EXCERPTED RECORDS —

○ ○ ○

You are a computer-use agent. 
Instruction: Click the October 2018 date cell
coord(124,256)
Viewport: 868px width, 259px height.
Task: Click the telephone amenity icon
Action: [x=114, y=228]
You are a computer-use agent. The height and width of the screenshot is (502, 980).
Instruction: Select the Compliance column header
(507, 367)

○ ○ ○

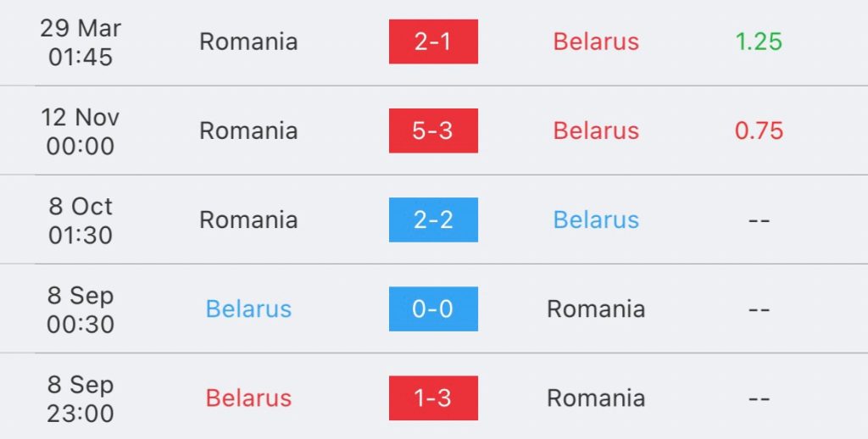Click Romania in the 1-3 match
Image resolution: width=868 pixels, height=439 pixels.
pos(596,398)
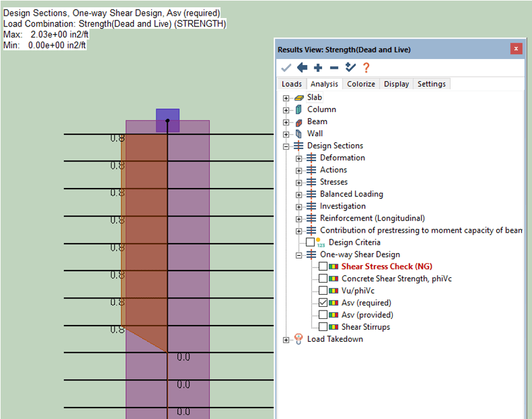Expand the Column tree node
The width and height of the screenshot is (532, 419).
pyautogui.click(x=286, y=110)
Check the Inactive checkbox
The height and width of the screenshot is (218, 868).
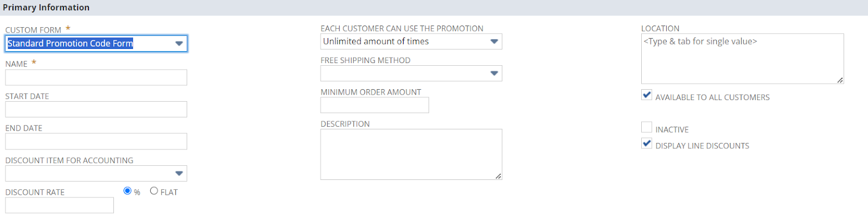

○ ○ ○

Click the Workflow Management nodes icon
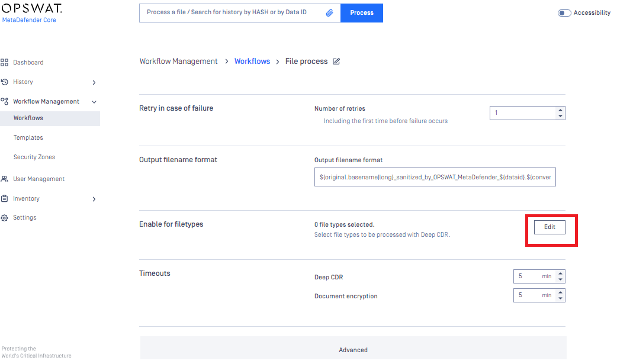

○ ○ ○

PROBLEM STATEMENT — Among the lines of the listing above, count those that hold the string "computer", giving the count alone.

ANSWER FOR THIS EXERCISE — 2